Politicians and scholars worldwide have long been impressed with the fragility of judicial power. When it comes to securing compliance with their decisions, courts are said to have neither the power of the "purse"--the ability to raise and expropriate money to encourage compliance--nor the power of the "sword"--the ability to coerce compliance. In the absence of these tools, courts really have only a single form of political capital: legitimacy. (1)
In 2010, Justice Sandra Day O'Connor provided a keynote address for a symposium conducted by Seattle University School of Law entitled State Judicial Independence--A National Concern. (2) In that keynote address, she stated: "While our judiciary has always faced significant attacks, the single greatest threat to judicial independence now is fairly modern, and it's uniquely American. It's the flood of money coming into our courtrooms by way of increasingly expensive and volatile judicial election campaigns." (3)

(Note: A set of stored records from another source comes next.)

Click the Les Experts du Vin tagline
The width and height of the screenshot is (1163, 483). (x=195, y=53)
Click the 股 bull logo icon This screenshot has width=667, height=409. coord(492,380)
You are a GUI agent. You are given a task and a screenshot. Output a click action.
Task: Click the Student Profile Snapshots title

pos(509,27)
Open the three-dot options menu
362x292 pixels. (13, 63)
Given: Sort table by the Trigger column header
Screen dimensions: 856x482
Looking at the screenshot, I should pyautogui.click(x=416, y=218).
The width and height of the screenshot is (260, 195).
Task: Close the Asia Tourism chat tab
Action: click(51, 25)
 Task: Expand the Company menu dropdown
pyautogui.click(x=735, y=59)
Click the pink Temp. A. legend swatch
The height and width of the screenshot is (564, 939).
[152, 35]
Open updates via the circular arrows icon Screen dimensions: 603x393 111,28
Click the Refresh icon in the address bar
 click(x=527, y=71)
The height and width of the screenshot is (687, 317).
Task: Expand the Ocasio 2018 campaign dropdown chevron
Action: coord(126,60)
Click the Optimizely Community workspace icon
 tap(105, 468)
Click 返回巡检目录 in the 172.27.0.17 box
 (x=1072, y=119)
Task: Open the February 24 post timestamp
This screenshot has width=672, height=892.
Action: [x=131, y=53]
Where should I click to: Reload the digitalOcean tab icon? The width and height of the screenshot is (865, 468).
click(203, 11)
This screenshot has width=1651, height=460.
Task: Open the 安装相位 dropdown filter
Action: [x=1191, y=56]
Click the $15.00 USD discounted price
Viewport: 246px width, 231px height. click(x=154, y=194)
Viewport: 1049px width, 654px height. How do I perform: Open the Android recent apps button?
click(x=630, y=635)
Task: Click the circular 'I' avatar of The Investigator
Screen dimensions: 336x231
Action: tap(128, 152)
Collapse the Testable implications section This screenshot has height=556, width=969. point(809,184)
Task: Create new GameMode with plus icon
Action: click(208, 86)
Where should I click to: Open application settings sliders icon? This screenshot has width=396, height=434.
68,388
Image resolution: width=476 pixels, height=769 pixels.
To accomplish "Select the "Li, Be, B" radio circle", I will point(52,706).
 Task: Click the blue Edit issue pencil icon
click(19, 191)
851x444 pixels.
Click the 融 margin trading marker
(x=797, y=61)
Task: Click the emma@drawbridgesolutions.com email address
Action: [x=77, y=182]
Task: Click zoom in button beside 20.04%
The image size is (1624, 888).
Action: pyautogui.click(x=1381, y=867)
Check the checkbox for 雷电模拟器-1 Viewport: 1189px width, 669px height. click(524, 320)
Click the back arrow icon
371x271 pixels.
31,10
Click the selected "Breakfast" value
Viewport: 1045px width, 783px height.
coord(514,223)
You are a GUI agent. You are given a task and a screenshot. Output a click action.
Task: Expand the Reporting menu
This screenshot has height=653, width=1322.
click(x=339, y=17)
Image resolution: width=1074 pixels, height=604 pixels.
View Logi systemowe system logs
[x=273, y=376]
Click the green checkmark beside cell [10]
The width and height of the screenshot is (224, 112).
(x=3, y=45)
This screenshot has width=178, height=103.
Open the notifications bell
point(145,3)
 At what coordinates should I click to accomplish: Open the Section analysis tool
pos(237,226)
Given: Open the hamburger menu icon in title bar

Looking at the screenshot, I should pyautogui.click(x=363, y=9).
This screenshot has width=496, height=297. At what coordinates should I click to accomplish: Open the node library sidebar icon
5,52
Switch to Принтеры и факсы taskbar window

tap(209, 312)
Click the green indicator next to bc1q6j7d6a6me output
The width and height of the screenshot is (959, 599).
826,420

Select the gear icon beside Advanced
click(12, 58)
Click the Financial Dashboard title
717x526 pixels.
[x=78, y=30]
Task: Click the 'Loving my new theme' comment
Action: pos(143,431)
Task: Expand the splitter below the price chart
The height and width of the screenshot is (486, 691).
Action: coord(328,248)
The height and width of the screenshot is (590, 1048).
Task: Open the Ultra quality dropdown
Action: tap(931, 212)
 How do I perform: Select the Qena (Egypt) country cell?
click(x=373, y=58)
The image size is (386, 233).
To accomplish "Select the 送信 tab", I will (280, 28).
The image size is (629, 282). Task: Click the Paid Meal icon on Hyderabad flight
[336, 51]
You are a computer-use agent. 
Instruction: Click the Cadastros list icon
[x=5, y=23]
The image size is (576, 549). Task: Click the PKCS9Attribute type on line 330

I share Justice O'Connor's concern that the special interest financing of judicial elections has the very real potential to fatally erode the public's trust and confidence in the impartiality of the judiciary. (4) In my last State of the Oregon Courts address presented to the Salem City Club in January 2012, I stated that:
So far, Oregon has been spared the financial arms race that typifies the funding of judicial election campaigns in many other states. Unfortunately, these judicial campaigns are becoming too political, characterized by exorbitant spending, the involvement of national special interest groups, and a blizzard of misleading attack ads that mask the true interests of the sponsors. Selecting judges through this kind of political process, with its inflammatory rhetoric and demagoguery--erodes public confidence in the impartiality of all judges. Polls consistently show that the public believes that judicial campaign contributions pay off for donors. A 2010 Harris poll found that more than seventy percent of Americans believe that campaign contributions influence courtroom outcomes. History proves that our constitutional system of government has endured because the public and the other branches of government acquiesce to judicial authority. They have confidence and trust in the impartiality and the independence of judicial decision-making. In other words, decision-making free of outside political or economic influence. However, the special interest financing of judicial campaigns in states across the country has the potential not just to erode, but to destroy our children's and grandchildren's trust and confidence in our courts. We should not wait for the nuclear judicial arms race to strike here. (5) Indeed, I believe that these threats have already established themselves as reality in many different manifestations around the nation. I present below a few examples that I hope suffice to set out the contours of the concerns I feel are present. And then I present for consideration a modest proposal (6) for the selection of judges that
I think addresses many of those concerns.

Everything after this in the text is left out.